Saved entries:
□ □ □

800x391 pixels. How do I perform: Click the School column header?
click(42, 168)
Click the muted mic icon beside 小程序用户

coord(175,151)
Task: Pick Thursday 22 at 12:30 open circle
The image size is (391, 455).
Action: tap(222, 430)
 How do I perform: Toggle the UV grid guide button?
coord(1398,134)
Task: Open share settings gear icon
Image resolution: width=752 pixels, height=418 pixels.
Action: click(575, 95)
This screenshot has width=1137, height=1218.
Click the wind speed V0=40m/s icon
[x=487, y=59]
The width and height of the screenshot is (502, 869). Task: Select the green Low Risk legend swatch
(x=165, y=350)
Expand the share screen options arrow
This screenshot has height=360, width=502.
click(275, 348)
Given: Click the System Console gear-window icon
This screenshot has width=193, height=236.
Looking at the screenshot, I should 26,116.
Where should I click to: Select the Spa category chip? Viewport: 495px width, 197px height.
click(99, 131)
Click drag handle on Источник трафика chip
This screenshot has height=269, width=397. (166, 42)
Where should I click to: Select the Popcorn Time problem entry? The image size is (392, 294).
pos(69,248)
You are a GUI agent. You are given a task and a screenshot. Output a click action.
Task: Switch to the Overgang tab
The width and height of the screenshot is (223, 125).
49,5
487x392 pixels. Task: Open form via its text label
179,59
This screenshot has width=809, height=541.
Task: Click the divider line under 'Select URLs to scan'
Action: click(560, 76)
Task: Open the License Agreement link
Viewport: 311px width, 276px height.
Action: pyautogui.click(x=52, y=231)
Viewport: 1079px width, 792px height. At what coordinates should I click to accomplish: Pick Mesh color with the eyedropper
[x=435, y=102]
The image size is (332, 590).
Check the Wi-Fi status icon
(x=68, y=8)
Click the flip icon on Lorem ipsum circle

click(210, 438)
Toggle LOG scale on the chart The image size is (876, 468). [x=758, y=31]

□ □ □

▶ [Prompt]: Please show every line above that includes the word "share".

▶ [Expected answer]:
Task: Open share settings gear icon
Expand the share screen options arrow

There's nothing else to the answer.